Dow 8,212.49 Up 12.35 (0.15%)
Nasdaq 1,511.84 Up 22.20 (1.49%)
S&P 500 843.74 Up 1.12 (0.13%)
10-Yr Bond 2.201% Down 0.012

NYSE Volume 7,950,148,500
Nasdaq Volume 2,522,259,250

4:30 pm : Stocks concluded a whipsaw session with modest modest gains after market participants stepped in to provide short-term support to stocks.

During the session the stock market had been down as much as 3%, while the Dow dropped more than 600 points to cross 8000 for the first time since its November bear market low.

At their session lows both indices were down 12% from their January high. With a sense stocks were becoming oversold, buyers stepped in to provide support.

Eight of the 10 sectors finished higher. Telecom (-1.1%) and financials (-5.1%) were the only sectors that failed to make their way into positive territory.

Financials led the session's initial losses. The sector had been down as much as 8.3% as JPMorgan Chase (JPM 24.34, -1.57), Bank of America (BAC 8.32, -1.88), and Citigroup (C 3.83, -0.70) led losses.

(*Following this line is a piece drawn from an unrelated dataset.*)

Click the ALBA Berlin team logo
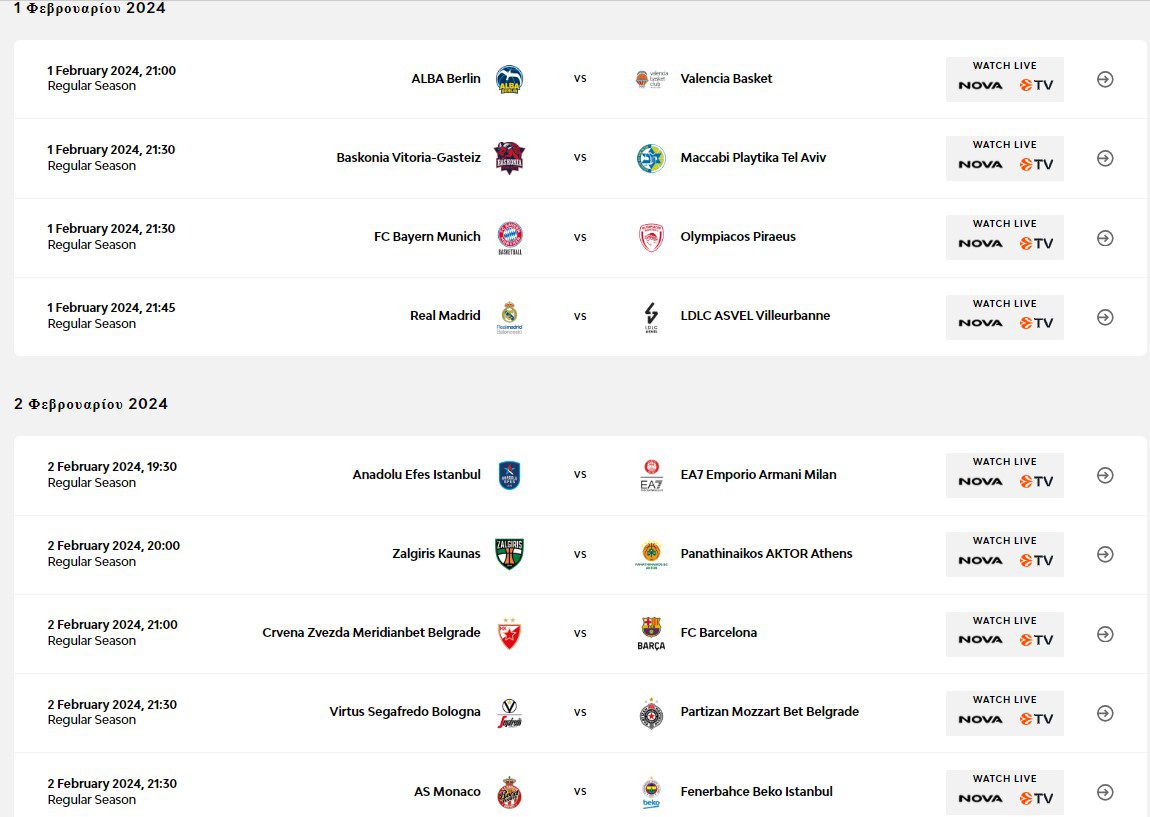Screen dimensions: 1150x817 point(510,79)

JPMorgan Chase reported fourth quarter adjusted earnings of $0.07 per share, which was better than the break-even level that Wall Street was expecting. Still, the results were far below the $0.86 per share earned one year ago. JPMorgan also reminded investors just how shaky macro conditions remain when it reported it added $4.1 billion (pretax) to loan loss reserves.

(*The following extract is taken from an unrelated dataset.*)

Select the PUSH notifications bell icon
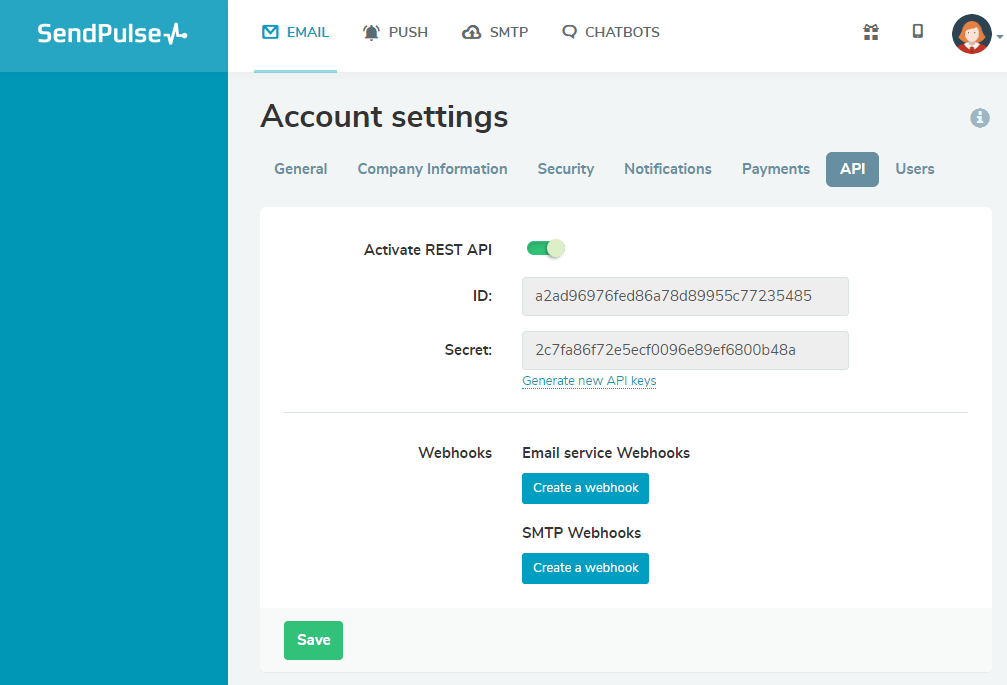The image size is (1007, 685). point(369,31)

Meanwhile, The Wall Street Journal reported Bank of America is close to receiving additional federal aid to assist in the acquisition of Merrill Lynch, even though the bank has already received $25 billion in federal funds. The need for additional capital led many investors to question whether the bank can maintain its dividend. The stock had been down more than 20% to reach new multiyear lows, but finished off those levesl. At BAC's current share price, the stock carries a dividend yield of 15.3%.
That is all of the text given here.